Boy Scouts of America Recognizes Stress-Free Family Holiday Month
Nation's Leading Youth Organization Offers Travel Tips for Reducing Tension and Boosting Relaxation and Quality Family Time This Holiday Season
IRVING, TEXAS (November 29, 2004)—Each year, approximately 80,000 youth travel more than
14 million miles with parents and peers to more than 500 Scout camps across the country. As the holiday
season fast approaches and family travel increases, so does holiday- and travel-related stress. With
nearly 40 percent of Americans experiencing holiday stress , the Boy Scouts of America is recognizing
Stress-Free Holiday Month this December by offering consumers stress-minimizing survival tips to make
this season more enjoyable as families prepare for and begin traveling this season.

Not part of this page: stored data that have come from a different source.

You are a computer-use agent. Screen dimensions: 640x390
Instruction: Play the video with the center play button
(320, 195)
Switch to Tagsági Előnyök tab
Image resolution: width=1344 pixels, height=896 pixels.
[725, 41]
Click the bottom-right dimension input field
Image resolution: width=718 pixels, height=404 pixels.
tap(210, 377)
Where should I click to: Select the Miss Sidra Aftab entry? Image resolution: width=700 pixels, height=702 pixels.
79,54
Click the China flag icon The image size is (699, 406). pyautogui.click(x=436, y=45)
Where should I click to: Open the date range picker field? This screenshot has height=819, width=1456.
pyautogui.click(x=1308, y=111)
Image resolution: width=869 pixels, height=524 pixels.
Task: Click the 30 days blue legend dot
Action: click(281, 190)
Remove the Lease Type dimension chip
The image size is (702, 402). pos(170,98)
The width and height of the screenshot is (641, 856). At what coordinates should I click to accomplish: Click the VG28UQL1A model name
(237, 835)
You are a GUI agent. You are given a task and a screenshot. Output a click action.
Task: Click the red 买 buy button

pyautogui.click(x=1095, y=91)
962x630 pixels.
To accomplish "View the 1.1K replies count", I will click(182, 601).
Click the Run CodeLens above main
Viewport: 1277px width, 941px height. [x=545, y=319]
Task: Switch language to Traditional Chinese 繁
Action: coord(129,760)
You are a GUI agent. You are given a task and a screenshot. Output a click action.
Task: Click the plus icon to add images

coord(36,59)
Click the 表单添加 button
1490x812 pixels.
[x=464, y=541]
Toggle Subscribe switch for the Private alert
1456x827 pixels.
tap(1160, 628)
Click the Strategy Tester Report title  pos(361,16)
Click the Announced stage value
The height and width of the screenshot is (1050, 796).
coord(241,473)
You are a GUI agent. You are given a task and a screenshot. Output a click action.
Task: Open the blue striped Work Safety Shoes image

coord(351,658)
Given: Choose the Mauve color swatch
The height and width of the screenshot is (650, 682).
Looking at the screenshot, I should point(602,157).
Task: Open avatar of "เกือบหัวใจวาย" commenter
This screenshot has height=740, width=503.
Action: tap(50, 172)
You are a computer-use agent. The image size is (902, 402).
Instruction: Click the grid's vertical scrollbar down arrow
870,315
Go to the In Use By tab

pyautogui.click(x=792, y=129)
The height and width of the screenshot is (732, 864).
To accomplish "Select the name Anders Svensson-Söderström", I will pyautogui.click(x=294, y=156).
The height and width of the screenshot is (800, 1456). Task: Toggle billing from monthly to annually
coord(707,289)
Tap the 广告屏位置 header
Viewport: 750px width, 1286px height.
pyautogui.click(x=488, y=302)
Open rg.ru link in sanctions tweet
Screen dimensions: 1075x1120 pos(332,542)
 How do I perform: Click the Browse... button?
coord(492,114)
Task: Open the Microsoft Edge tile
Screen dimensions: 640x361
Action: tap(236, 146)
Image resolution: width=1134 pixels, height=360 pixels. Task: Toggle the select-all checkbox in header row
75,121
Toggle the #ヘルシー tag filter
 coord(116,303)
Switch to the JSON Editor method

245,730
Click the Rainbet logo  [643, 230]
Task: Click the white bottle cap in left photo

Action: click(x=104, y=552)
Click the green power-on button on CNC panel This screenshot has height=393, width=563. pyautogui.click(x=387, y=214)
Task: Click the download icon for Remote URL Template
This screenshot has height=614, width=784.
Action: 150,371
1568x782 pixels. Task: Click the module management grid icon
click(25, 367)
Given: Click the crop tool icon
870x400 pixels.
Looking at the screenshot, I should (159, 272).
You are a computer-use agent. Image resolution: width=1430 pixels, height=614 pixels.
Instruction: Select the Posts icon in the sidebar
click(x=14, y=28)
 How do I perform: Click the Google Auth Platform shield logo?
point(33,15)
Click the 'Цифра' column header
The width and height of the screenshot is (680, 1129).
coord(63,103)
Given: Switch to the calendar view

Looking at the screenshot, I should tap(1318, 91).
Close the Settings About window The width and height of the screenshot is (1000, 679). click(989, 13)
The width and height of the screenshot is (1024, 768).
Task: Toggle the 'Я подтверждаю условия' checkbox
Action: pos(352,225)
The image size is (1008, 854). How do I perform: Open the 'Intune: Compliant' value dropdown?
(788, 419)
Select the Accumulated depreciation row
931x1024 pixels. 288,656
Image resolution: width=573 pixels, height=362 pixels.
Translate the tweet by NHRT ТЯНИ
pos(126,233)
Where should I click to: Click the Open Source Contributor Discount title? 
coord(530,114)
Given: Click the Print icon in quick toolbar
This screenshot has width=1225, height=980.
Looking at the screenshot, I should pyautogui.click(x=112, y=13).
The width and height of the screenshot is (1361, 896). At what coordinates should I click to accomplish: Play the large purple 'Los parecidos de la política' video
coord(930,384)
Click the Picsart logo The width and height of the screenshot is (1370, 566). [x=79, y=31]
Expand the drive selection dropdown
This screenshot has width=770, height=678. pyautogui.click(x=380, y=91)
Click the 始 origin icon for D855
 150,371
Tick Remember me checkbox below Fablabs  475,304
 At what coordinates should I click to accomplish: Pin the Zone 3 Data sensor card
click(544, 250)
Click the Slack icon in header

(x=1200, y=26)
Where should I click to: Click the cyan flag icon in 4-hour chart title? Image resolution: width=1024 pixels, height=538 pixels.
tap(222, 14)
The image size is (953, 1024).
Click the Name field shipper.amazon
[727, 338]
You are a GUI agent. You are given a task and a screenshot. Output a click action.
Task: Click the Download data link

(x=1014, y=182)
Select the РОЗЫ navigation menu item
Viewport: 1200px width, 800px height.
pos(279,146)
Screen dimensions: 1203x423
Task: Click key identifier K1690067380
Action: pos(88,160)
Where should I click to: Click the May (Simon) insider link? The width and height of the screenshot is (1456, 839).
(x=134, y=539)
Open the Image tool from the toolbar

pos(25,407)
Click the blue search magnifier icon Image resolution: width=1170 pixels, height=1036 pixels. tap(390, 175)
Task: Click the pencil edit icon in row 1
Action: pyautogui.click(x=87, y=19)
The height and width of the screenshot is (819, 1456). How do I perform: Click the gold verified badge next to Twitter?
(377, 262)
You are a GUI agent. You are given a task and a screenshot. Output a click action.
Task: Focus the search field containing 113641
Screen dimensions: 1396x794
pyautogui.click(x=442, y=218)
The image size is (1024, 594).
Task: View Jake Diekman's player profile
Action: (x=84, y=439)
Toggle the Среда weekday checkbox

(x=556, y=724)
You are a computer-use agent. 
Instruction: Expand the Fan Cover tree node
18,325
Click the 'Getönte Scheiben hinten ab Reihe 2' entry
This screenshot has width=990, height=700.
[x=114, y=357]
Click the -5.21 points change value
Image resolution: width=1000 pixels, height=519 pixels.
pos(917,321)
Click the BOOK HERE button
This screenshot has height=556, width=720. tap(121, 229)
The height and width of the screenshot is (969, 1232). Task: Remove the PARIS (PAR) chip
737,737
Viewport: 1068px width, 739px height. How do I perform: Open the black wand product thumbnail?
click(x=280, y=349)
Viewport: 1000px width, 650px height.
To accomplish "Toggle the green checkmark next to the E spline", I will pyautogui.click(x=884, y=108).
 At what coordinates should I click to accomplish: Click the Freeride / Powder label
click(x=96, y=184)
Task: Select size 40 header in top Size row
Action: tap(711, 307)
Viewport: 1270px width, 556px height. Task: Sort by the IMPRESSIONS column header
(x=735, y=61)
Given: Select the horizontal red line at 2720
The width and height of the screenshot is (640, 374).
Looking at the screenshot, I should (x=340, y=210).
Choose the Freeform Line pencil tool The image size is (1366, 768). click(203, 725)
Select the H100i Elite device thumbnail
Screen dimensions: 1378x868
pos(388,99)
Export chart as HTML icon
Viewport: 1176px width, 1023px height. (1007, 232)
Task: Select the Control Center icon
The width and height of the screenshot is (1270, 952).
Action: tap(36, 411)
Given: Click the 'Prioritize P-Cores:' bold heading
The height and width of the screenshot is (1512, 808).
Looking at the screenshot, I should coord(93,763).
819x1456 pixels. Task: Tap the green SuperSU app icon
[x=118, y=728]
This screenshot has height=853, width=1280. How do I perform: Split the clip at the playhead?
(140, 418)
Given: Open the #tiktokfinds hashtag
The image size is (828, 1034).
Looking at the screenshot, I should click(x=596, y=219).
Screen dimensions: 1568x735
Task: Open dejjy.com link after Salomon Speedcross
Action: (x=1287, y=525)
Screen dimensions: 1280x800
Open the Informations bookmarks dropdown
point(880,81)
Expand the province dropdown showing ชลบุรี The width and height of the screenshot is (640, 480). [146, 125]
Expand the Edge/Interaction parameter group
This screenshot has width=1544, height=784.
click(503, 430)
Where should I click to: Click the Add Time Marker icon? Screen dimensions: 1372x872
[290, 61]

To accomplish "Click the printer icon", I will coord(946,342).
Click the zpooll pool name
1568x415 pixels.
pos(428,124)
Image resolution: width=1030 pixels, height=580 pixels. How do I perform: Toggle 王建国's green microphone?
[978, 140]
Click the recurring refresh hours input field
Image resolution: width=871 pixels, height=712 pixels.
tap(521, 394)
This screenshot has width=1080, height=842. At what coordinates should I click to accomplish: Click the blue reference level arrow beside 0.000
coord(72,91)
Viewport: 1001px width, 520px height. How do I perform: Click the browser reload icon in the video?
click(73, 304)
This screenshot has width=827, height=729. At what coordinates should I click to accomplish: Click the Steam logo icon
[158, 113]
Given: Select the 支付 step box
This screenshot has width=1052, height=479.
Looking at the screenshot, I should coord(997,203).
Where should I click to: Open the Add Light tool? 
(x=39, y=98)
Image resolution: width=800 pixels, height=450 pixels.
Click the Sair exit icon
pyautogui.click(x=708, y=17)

Stress-Minimizing Survival Travel Tips include:
- Involve Children in the Planning
- Sit down with children prior to departing and explain where the family will travel this season. This will allow them time to adjust to the change in schedule and build excitement about the trip. Visually show the destination and the travel route and provide sightseeing options of vacation activities for children to choose. This allows children to be involved in the travel planning and lets kids contribute to the success of the trip.
- Embrace Family Time
- Changes in routine can easily make the holidays a frustrating time. Having to live up to family expectations can be extremely stressful. Express concerns with family members before situations become explosive. Clarify expectations of holiday trips and family gatherings so everyone can enjoy the holiday season. Recognize what makes trips fun for children and embrace the extra time or slight detours involved.
- Stay Within Budget
- Travelers should determine how much money to allocate toward family travel before planning a trip. Overspending results in tension and anxiety about unnecessary debt. Rather, calculate how much money the trip will require for gas, meals and sleeping accommodations. Before leaving, ask children what snacks are preferred and bring treats from home along to reduce superfluous spending at convenience stores.
- Make Traveling Fun
- According to the 2004 Domestic Travel Market Report, 91 percent of trips taken during the holidays are with children and nearly half involve visiting family or relatives. Parents should plan travel activities that will keep children entertained before hitting the road. Suggestions include creating an activity bag containing both new and familiar toys, audio books, as well as in-the-car group activities such as the "I Spy" game, treasure hunts or license plate games.
- Get Some Rest
- In 2003, 76 percent of American adults reported losing sleep between Thanksgiving and New Year's Day . Lack of sleep is a significant contributor to stress and holiday schedules pose challenges to finding adequate time to catch enough Zzz's. Travelers should avoid overloading schedules and extra-long driving sessions by planning time for family interaction, as well as much-needed sleep. While passengers may be able to sleep during travel, sleeping in car seats does not equate to sufficient rest. Plan travel breaks that provide proper sleeping accommodations to get sufficient sleep and a break from an often grueling travel schedule.
- Plan Time for You
- Families should recognize that traveling is stressful for not only adults, but children as well. Schedule time for all to relax and unwind. Plan quiet activities that children find relaxing to avoid restlessness and mood swings. Meanwhile, adults should also find a quiet place to relax, write a letter, read a book or listen to music.
- Keep Calm
- Holiday travel means visiting crowded places. Whether it's a congested airport or highway traffic, parents should stay calm during these stressful situations. The less stress parents exhibit, the less likely children will be stressed and contribute to the problem. Bring attention-absorbing, easily accessible toys along to grasp a child's attention during stressful situations. This will let parents focus on a solution to the problem while children remain content and entertained.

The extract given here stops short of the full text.